What the task requires » The records, repeated exactly and in full, are the expected answer.

Data provided section start

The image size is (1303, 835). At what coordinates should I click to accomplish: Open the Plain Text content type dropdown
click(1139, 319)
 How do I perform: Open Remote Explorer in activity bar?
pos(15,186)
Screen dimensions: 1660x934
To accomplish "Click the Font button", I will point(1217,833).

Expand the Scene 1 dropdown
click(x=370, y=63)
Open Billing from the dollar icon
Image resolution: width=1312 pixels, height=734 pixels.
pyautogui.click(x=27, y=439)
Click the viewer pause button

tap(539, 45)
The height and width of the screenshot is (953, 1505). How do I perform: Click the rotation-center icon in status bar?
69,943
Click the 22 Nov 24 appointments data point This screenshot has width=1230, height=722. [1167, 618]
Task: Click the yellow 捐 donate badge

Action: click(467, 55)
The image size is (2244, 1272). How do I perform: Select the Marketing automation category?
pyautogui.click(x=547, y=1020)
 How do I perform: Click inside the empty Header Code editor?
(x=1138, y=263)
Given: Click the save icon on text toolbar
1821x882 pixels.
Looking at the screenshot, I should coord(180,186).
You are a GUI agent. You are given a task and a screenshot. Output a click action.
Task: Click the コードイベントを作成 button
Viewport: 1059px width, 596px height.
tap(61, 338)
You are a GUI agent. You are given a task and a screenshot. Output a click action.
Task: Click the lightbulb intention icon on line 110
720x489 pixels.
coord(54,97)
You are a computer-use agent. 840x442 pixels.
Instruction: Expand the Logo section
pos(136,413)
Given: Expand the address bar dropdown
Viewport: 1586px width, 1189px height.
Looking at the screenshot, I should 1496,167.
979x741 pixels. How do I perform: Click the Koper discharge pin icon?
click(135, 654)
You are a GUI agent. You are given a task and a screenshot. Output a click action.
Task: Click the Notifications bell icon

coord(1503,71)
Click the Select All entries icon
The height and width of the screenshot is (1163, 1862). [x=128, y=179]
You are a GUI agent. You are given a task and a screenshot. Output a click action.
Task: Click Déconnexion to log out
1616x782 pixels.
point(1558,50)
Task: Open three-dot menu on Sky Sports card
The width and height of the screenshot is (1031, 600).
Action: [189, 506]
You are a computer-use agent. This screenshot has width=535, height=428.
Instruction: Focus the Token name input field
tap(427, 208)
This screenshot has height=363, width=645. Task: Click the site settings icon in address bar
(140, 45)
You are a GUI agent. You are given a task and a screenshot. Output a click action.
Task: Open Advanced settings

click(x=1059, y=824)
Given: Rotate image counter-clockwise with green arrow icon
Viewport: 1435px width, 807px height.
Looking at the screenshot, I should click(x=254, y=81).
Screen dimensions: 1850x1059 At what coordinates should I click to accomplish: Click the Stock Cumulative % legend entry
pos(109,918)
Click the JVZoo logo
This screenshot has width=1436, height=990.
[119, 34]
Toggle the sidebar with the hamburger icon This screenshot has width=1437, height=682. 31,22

Data provided section end

Finished exercise »
The image size is (1303, 835). At what coordinates should I click to accomplish: Open the Plain Text content type dropdown
click(1139, 319)
 How do I perform: Open Remote Explorer in activity bar?
pos(15,186)
Screen dimensions: 1660x934
To accomplish "Click the Font button", I will point(1217,833).

Expand the Scene 1 dropdown
click(x=370, y=63)
Open Billing from the dollar icon
Image resolution: width=1312 pixels, height=734 pixels.
pyautogui.click(x=27, y=439)
Click the viewer pause button

tap(539, 45)
The height and width of the screenshot is (953, 1505). How do I perform: Click the rotation-center icon in status bar?
69,943
Click the 22 Nov 24 appointments data point This screenshot has width=1230, height=722. [1167, 618]
Task: Click the yellow 捐 donate badge

Action: click(467, 55)
The image size is (2244, 1272). How do I perform: Select the Marketing automation category?
pyautogui.click(x=547, y=1020)
 How do I perform: Click inside the empty Header Code editor?
(x=1138, y=263)
Given: Click the save icon on text toolbar
1821x882 pixels.
Looking at the screenshot, I should coord(180,186).
You are a GUI agent. You are given a task and a screenshot. Output a click action.
Task: Click the コードイベントを作成 button
Viewport: 1059px width, 596px height.
tap(61, 338)
You are a GUI agent. You are given a task and a screenshot. Output a click action.
Task: Click the lightbulb intention icon on line 110
720x489 pixels.
coord(54,97)
You are a computer-use agent. 840x442 pixels.
Instruction: Expand the Logo section
pos(136,413)
Given: Expand the address bar dropdown
Viewport: 1586px width, 1189px height.
Looking at the screenshot, I should 1496,167.
979x741 pixels. How do I perform: Click the Koper discharge pin icon?
click(135, 654)
You are a GUI agent. You are given a task and a screenshot. Output a click action.
Task: Click the Notifications bell icon

coord(1503,71)
Click the Select All entries icon
The height and width of the screenshot is (1163, 1862). [x=128, y=179]
You are a GUI agent. You are given a task and a screenshot. Output a click action.
Task: Click Déconnexion to log out
1616x782 pixels.
point(1558,50)
Task: Open three-dot menu on Sky Sports card
The width and height of the screenshot is (1031, 600).
Action: [189, 506]
You are a computer-use agent. This screenshot has width=535, height=428.
Instruction: Focus the Token name input field
tap(427, 208)
This screenshot has height=363, width=645. Task: Click the site settings icon in address bar
(140, 45)
You are a GUI agent. You are given a task and a screenshot. Output a click action.
Task: Open Advanced settings

click(x=1059, y=824)
Given: Rotate image counter-clockwise with green arrow icon
Viewport: 1435px width, 807px height.
Looking at the screenshot, I should click(x=254, y=81).
Screen dimensions: 1850x1059 At what coordinates should I click to accomplish: Click the Stock Cumulative % legend entry
pos(109,918)
Click the JVZoo logo
This screenshot has width=1436, height=990.
[119, 34]
Toggle the sidebar with the hamburger icon This screenshot has width=1437, height=682. 31,22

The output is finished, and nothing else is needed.